EXTRAIT DU TEXTE:
O Christ, vous êtes le Roi de gloire
1. “ Fête de Notre-Seigneur Jésus-Christ, Roi
” ; c’est ainsi qu’elle est annoncée en premier lieu par le Martyrologe.
Nous célébrons aujourd’hui cette fête, la plus récente de toutes les fêtes de
Notre-Seigneur, qui fut établie par le Pape Pie XI, le 11 décembre 1925. Le but
de la fête est de porter de plus en plus l’attention du peuple chrétien sur
l’image du Christ, tel que le représentait la primitive Église, du Divin Roi,
assis sur le trône à la droite du Père, et qui reviendra à la fin des temps
avec puissance et majesté. Cette image du Christ, la liturgie ne la laisse
jamais pâlir dans son sanctuaire, elle nous accompagne à travers toute l’année
liturgique ; elle se présente même à nous tous les jours au bréviaire et
dans le missel, mais le peuple catholique l’a souvent oubliée. La pensée
sérieuse de la royauté du Christ redonnera donc à la piété populaire, qui, sans
elle, fait prédominer trop facilement l’aspect sensible, quelque chose de fort
et de vigoureux. Le peuple est ramené à l’image liturgique du roi. Mais nous,
les amis de la liturgie, nous voyons dans la fête une confirmation par le Saint
Siège Apostolique de nos efforts dans le domaine liturgique.

CONSIGNES DE TRAVAIL:
(a) Recopiez l'extrait sur la fête du Christ-Roi en commençant à « O Christ, vous » et en terminant à « par le Martyrologe. ».
(b) D'après l'extrait sur la fête du Christ-Roi, quel pape a établi cette fête et à quelle date ?
Le matériel placé ci-dessous n'est pas nécessaire.

DONNÉES DU CORPUS:

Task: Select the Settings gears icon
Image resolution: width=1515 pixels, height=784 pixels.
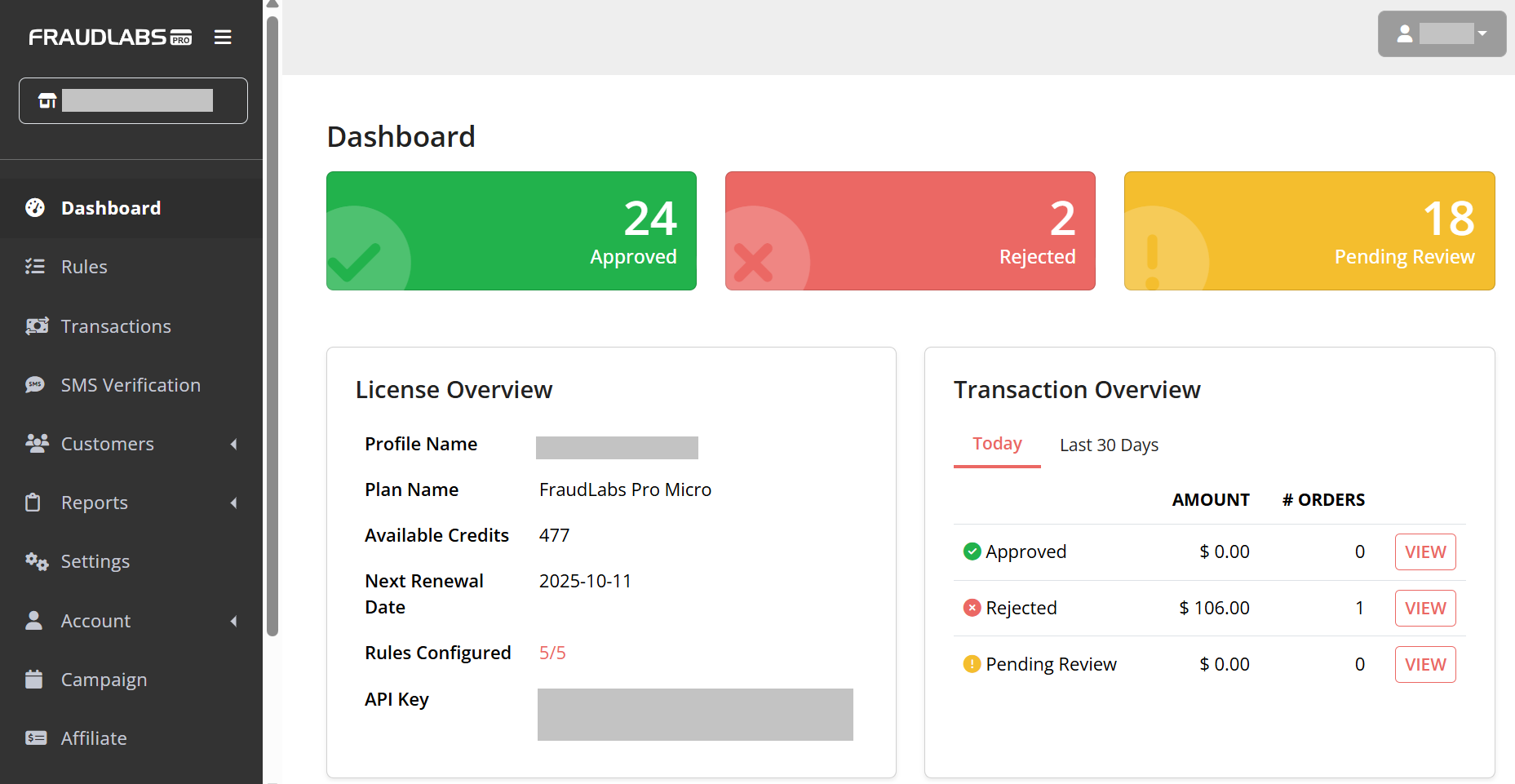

CORRIGÉ PAR TÂCHE:
(a)
O Christ, vous êtes le Roi de gloire
1. “ Fête de Notre-Seigneur Jésus-Christ, Roi
” ; c’est ainsi qu’elle est annoncée en premier lieu par le Martyrologe.

(b) Le Pape Pie XI, le 11 décembre 1925.